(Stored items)
*****
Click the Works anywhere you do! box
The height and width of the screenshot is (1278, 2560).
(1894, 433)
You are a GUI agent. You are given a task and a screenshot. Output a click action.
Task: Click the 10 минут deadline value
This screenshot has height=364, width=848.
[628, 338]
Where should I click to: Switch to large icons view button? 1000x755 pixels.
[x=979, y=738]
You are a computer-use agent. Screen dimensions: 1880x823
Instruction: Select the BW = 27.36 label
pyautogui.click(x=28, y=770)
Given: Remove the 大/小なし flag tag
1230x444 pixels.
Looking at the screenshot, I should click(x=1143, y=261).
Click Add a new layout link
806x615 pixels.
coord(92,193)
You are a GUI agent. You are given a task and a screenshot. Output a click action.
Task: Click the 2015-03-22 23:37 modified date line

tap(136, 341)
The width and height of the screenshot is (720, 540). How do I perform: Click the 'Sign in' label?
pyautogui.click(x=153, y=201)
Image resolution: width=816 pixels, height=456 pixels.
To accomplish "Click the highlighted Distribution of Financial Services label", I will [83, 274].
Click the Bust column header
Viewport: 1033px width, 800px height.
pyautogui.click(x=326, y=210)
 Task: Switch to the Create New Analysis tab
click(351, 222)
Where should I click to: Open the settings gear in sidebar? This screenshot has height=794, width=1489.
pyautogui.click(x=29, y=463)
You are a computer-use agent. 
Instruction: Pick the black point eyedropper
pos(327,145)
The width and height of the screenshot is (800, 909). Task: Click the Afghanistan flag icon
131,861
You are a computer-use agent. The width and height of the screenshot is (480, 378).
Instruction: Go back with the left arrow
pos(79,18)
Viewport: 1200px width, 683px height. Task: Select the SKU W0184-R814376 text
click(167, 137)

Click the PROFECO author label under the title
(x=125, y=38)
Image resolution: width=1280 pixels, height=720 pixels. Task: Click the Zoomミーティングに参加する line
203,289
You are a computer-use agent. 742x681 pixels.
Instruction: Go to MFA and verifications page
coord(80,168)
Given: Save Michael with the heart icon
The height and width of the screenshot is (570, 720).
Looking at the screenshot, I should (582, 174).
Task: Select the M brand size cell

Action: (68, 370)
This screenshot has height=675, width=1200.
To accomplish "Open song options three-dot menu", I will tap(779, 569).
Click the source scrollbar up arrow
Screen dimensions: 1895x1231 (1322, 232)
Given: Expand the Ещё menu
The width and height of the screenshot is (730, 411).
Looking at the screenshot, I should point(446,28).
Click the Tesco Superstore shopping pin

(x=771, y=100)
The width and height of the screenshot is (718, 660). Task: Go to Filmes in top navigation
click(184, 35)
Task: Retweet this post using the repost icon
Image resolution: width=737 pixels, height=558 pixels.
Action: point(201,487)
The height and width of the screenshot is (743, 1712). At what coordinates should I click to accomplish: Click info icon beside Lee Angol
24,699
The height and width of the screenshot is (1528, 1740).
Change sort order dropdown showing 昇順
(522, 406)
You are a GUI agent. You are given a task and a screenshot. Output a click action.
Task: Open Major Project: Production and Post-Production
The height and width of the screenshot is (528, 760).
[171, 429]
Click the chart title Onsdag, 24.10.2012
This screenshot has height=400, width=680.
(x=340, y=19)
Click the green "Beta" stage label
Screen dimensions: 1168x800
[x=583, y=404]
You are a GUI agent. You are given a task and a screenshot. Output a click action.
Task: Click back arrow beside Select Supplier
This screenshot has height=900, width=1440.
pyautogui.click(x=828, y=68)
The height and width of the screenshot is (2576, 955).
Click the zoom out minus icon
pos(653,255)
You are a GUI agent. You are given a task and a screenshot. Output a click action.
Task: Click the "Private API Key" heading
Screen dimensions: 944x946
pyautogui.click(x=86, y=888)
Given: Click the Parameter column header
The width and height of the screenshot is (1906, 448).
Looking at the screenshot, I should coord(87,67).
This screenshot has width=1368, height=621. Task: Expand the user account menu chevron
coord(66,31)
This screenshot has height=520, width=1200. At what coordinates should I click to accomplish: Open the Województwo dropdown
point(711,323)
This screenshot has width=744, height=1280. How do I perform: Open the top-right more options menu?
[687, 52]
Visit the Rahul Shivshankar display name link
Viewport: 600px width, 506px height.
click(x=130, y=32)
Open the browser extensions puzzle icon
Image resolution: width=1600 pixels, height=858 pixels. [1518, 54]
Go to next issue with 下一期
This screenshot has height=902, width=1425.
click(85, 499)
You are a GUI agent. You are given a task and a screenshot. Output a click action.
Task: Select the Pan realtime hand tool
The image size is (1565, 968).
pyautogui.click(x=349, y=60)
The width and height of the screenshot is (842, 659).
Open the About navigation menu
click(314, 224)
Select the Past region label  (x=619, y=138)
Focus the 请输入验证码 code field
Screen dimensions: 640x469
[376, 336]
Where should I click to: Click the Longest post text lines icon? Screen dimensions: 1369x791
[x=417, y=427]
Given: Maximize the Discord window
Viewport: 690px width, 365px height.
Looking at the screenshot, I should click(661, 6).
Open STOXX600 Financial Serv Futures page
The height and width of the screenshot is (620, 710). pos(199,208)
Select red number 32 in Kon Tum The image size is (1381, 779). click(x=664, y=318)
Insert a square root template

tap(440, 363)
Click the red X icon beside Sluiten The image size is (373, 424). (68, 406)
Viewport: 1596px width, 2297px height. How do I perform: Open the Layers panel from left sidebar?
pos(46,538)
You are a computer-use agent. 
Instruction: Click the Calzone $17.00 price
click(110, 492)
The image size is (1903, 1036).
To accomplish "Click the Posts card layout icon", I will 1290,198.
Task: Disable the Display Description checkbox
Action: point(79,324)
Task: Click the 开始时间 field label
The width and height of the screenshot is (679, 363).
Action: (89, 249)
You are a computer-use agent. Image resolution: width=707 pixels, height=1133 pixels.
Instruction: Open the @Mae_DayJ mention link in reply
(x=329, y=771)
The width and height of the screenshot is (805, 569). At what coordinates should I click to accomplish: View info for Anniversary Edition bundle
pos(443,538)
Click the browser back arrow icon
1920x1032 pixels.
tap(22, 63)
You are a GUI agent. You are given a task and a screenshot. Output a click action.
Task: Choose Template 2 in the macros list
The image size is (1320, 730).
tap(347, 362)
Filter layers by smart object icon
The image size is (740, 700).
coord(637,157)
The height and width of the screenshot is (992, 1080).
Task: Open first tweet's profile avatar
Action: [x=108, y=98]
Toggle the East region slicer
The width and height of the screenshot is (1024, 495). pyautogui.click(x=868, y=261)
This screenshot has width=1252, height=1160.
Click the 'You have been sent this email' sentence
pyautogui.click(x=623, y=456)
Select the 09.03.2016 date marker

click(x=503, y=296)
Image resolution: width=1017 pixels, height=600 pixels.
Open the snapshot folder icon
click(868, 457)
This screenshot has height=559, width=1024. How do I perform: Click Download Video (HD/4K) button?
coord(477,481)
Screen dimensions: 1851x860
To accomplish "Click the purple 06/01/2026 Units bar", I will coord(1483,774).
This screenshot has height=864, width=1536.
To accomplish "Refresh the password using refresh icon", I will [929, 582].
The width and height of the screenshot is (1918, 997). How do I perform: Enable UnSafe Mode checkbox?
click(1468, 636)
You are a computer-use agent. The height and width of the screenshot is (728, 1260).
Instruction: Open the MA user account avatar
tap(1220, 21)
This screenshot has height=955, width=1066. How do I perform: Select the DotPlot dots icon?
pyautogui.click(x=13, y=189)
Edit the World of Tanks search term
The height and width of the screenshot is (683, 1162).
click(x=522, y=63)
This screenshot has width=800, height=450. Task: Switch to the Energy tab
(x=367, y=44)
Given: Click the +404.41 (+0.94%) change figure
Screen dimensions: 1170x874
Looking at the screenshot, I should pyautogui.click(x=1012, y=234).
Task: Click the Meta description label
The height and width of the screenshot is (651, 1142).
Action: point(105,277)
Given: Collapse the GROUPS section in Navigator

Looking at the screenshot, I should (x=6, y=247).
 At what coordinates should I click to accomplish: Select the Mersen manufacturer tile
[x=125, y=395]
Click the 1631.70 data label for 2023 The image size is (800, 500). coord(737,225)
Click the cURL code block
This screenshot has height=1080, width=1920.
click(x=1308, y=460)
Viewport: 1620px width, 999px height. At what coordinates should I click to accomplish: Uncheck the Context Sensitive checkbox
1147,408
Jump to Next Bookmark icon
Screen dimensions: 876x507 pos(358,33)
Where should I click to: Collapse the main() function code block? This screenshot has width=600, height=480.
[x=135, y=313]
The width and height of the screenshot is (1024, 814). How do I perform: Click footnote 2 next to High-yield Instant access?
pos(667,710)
*****
Task statement> Find the lines in the entries above where "using" occurs, and copy each of them.

Answer for the task>
Task: Retweet this post using the repost icon
To accomplish "Refresh the password using refresh icon", I will [929, 582].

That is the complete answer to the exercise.